Le site Les Pensées de Blaise Pascal propose un éclaircissement au travers d’un autre fragment :
Je vois ces effroyables espaces de l’univers qui m’enferment, et je me trouve attaché à un coin de cette vaste étendue, sans que je sache pourquoi je suis plutôt placé en ce lieu qu’en un autre, ni pourquoi ce peu de temps qui m’est donné à vivre m’est assigné à ce point plutôt qu’à un autre de toute l’éternité qui m’a précédé et de toute celle qui me suit. Je ne vois que des infinités de toutes parts, qui m’enferment comme un atome et comme une ombre qui ne dure qu’un instant sans retour. Tout ce que je connais est que je dois bientôt mourir ; mais ce que j’ignore le plus est cette mort même que je ne saurais éviter.
L’angoisse face à un double infini : celui de l’espace et celui du temps, un vertige qui rend dérisoire la vie humaine, en cet endroit de l’espace et en cet endroit du temps.
Les nouveaux espaces infinis
Les avancées scientifiques n’auraient certes pas aidé Pascal à calmer ses angoisses. Nous vivons dans une éternelle Révolution copernicienne, qui repousse toujours plus nos horizons cosmologiques.
Nous savons désormais que la Terre est une planète comme une autre, qui tourne autour d’une étoile comme une autre, dans une galaxie comme une autre. La Voie Lactée contiendrait environ 300 milliards d’étoiles, avec au moins autant de planètes. Et l’univers observable contiendrait lui jusqu’à 2 000 milliards de galaxies.
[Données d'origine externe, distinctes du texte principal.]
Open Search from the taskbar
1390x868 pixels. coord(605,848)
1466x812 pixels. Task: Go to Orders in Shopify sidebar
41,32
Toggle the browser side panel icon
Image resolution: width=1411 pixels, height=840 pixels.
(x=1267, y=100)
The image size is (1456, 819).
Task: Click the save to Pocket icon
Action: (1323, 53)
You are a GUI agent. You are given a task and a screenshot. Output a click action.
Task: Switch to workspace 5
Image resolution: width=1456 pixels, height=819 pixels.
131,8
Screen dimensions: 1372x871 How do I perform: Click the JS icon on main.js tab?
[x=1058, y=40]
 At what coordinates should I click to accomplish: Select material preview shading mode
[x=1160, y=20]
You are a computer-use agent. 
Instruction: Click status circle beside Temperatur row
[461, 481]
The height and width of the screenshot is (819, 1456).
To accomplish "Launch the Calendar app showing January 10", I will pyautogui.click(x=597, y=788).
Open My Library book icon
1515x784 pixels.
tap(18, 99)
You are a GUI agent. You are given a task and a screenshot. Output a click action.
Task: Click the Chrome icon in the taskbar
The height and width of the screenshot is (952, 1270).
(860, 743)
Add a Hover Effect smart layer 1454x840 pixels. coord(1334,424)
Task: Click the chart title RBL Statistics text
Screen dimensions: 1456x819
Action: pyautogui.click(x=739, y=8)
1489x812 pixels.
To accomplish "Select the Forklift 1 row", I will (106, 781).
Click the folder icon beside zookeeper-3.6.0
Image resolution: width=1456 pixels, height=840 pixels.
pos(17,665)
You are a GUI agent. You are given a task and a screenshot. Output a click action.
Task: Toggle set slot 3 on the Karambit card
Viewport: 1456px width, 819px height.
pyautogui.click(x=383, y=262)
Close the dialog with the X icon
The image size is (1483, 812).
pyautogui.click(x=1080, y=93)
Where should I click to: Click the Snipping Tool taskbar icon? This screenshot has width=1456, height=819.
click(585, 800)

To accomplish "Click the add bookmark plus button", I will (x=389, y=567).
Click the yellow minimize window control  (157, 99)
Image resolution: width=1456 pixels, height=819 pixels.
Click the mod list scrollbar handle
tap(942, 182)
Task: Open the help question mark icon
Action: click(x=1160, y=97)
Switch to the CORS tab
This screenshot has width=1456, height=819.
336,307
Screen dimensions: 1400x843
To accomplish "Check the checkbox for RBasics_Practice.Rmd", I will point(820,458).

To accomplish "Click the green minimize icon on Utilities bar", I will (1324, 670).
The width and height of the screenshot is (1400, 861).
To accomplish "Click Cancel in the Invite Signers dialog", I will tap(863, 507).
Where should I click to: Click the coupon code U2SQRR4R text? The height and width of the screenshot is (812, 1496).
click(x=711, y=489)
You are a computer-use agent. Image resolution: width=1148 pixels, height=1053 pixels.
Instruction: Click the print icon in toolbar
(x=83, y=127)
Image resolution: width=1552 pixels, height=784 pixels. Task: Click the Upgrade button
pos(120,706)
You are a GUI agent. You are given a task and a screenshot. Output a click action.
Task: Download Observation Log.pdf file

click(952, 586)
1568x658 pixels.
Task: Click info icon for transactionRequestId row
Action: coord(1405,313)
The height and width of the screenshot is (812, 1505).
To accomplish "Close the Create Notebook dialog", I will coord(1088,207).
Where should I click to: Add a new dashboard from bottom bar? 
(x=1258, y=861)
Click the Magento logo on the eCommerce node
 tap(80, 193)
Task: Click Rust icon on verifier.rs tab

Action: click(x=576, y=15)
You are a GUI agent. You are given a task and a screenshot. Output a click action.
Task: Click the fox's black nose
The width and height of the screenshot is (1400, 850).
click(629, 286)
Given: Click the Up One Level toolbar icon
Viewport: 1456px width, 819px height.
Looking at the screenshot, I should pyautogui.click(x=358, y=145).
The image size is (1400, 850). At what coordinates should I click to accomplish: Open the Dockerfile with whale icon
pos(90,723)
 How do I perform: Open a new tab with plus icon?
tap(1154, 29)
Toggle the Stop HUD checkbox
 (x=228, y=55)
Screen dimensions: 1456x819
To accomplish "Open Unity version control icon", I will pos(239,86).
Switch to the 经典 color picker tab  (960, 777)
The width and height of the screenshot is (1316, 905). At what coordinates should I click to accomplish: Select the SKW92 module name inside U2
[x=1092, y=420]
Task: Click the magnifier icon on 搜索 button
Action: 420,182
Dans les années, les décennies, les siècles à venir, si l’homme affine sa connaissance du cosmos, peut-être sera-t-il confronté à d’autres vertiges : et si, finalement, notre univers n’était qu’un univers parmi tant d’autres, confirmant ainsi les théories du Multivers ? On ose imaginer
On peut légitimement estimer que la place de l’homme est dérisoire. On peut aussi s’émerveiller, et apprécier notre place privilégiée, puisque nous sommes à ce jour la seule espèce connue capable de s’interroger et décrypter les mystères du monde qui nous entoure. Ce qui rend l’humanité d’autant plus précieuse. Avec Copernic, Dieu a été délogé de sa place, mais pas l’homme.